====== KUTIPAN DOKUMEN ======
SURABAYA | duta.co – Bagi Nahdlatul Ulama (NU), Surabaya adalah kota ‘istimewa’. Bahkan Kantor PBNU Tempoe Doeloe berada di Surabaya, tepatnya kawasan Bubutan yang kini menjadi Kantor PCNU Surabaya. Plakat Hoofdbestuur Nahdlatoel Oelama (HBNO) terpampang di atas bangunan tua tersebut. Hoofdbestuur, artinya kantor pusat.
“Kami sengaja datang ke Museum NU untuk melihat sejarah NU, terutama sejarah dibangunnya Gedung Museum NU itu sendiri. Dan, ternyata, kalau hari Senin libur, justru Minggu masuk,” demikian disampaikan seorang mahasiswi Universitas Airlangga (Unair) kepada Dwi, petugas keamanan Museum NU, Senin (11/11/24).
====== CUPLIKAN DATA ======
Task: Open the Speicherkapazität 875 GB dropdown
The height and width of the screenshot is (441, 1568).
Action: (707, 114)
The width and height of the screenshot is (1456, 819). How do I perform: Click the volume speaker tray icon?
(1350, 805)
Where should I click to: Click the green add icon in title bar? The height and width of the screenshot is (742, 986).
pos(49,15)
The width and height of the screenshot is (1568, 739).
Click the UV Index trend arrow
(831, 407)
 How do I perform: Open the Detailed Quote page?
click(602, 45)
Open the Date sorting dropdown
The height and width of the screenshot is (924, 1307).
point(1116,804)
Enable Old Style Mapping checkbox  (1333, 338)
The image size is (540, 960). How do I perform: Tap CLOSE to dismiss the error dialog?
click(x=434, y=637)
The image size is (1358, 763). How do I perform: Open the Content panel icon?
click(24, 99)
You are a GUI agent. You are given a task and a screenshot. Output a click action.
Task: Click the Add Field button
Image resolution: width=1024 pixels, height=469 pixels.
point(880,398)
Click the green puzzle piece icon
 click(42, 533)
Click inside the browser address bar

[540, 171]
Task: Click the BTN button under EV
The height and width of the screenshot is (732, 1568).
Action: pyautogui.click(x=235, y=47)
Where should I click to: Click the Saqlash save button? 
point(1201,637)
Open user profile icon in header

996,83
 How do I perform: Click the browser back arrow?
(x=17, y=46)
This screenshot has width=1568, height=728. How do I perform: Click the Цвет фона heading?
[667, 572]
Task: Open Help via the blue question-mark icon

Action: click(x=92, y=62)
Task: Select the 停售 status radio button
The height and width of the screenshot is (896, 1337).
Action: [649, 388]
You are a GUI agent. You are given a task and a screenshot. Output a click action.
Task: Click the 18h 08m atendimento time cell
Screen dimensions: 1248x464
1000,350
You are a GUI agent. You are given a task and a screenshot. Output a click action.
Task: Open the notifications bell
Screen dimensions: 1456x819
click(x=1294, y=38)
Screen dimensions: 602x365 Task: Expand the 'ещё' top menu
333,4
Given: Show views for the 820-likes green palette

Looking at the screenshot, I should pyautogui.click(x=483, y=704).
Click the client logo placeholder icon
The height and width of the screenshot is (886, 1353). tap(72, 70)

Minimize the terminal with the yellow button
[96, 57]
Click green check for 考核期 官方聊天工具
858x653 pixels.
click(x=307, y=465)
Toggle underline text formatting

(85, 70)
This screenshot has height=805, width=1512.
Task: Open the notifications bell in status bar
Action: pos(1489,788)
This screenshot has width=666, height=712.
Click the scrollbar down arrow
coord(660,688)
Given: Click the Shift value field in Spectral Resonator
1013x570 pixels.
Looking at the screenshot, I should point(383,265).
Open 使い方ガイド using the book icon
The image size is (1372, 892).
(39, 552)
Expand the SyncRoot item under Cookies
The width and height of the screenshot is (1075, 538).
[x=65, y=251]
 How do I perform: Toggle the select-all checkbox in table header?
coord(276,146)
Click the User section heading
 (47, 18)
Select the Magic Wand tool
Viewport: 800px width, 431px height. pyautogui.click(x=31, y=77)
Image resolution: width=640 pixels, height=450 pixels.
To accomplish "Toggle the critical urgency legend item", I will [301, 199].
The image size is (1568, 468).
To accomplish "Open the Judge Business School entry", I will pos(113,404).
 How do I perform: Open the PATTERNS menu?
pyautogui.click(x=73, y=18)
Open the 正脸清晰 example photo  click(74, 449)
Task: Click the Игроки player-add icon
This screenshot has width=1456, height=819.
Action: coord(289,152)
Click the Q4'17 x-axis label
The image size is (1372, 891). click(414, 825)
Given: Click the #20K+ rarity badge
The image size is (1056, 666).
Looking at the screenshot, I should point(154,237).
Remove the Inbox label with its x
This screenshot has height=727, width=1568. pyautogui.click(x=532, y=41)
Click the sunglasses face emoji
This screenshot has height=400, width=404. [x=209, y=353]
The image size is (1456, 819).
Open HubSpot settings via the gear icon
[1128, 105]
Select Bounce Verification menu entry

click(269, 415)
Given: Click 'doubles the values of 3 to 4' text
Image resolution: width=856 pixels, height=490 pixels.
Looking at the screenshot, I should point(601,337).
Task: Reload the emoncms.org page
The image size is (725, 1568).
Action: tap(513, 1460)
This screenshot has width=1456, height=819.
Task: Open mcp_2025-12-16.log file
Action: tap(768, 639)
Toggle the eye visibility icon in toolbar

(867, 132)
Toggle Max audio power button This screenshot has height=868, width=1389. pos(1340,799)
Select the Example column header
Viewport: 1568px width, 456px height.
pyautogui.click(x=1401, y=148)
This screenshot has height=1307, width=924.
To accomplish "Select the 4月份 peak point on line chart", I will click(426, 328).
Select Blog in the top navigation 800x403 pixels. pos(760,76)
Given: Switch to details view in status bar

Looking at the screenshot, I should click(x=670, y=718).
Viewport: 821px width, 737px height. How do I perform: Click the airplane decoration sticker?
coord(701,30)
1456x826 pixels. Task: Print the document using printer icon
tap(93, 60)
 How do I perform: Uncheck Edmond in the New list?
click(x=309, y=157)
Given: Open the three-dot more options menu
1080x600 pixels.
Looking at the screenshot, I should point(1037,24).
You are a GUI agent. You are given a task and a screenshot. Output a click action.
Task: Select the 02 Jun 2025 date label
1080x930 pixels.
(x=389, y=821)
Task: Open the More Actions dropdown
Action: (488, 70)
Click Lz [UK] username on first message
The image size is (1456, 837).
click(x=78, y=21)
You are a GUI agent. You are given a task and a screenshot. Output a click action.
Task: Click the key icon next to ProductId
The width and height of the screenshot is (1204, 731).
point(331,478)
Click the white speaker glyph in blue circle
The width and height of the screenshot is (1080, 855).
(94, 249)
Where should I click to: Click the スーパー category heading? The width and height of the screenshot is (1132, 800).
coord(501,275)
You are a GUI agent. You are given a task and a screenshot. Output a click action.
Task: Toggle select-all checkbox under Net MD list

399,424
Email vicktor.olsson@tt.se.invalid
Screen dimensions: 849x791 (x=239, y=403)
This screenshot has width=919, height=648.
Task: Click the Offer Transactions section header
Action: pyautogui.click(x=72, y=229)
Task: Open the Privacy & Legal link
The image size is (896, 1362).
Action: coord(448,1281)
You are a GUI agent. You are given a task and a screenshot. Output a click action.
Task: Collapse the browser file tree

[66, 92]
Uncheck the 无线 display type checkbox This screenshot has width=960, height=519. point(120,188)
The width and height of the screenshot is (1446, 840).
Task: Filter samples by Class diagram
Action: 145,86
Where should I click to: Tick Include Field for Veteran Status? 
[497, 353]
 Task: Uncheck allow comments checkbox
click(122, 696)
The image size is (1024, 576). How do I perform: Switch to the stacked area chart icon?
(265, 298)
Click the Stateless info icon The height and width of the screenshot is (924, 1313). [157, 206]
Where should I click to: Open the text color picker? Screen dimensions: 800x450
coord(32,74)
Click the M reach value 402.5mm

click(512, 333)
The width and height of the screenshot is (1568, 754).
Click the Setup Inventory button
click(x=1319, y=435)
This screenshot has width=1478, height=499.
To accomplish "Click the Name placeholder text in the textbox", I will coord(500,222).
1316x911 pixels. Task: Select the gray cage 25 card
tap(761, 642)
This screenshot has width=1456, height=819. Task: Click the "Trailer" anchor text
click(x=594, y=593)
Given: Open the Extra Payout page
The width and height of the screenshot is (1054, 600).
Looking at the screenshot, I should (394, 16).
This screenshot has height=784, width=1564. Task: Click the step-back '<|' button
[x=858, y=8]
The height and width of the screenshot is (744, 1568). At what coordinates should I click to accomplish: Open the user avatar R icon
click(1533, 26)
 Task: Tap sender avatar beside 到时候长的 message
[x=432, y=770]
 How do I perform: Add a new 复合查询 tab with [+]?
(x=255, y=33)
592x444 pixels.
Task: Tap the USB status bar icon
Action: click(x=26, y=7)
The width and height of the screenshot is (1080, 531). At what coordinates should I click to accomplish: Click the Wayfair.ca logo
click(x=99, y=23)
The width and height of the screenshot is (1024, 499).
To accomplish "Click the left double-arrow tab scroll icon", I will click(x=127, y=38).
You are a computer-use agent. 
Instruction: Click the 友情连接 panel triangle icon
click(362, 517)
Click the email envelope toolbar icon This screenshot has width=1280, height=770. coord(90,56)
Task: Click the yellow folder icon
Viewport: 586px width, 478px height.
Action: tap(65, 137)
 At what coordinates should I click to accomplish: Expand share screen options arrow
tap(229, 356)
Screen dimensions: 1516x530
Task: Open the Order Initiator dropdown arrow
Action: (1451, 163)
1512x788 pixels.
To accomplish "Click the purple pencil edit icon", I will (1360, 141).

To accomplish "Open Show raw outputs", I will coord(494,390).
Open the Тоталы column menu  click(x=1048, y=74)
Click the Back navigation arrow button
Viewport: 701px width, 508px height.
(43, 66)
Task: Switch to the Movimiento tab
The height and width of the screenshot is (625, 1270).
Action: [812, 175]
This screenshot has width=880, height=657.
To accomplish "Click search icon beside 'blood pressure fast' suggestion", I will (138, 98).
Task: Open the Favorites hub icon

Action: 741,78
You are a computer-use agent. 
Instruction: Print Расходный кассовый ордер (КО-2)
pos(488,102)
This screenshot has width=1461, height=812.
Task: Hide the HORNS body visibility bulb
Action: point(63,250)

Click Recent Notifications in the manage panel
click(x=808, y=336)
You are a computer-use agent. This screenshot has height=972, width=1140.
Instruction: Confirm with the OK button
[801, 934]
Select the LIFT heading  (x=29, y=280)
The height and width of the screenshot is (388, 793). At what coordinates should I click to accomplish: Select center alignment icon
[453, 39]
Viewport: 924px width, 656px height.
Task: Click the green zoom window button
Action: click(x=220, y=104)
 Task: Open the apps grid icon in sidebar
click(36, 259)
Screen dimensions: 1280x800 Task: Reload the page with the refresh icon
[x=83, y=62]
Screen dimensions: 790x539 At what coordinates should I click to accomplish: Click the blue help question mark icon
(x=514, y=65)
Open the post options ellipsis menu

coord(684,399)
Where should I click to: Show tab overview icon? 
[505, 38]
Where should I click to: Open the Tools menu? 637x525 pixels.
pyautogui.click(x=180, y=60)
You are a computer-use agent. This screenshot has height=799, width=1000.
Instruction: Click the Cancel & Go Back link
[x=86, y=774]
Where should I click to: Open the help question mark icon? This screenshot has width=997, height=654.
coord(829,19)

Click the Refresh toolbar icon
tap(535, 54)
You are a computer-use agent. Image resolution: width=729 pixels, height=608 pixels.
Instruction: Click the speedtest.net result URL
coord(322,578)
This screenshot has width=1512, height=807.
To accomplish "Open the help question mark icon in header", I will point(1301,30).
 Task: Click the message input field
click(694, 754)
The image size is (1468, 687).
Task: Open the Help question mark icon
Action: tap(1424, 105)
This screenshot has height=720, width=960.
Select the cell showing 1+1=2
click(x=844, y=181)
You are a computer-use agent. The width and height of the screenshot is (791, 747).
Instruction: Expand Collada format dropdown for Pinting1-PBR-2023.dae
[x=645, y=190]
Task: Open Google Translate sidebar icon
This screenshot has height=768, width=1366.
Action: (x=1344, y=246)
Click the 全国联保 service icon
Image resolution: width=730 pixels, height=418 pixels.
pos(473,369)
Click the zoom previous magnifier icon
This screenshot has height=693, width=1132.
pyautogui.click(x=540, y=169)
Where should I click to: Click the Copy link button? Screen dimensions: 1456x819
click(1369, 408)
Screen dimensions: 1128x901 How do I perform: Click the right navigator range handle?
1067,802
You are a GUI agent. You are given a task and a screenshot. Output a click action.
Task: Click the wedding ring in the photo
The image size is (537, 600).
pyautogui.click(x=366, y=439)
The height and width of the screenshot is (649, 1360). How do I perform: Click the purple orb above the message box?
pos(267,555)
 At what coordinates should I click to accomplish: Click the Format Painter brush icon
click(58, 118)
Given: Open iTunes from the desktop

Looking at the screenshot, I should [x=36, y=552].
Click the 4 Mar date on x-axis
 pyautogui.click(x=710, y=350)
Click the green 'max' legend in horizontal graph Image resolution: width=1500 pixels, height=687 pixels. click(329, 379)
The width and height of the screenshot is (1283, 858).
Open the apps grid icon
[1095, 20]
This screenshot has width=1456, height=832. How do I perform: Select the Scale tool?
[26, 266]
======
_LATIHAN SINGKAT A:_ Menurut kutipan dokumen, apa arti kata "Hoofdbestuur"?
_LATIHAN SINGKAT B:_ Tuliskan semua singkatan yang ada dalam kutipan dokumen.
Item-item tersebut tidak ada kaitannya dengan kutipan dokumen.

_HASIL A:_ Kantor pusat.

_HASIL B:_ NU, PBNU, PCNU, HBNO, Unair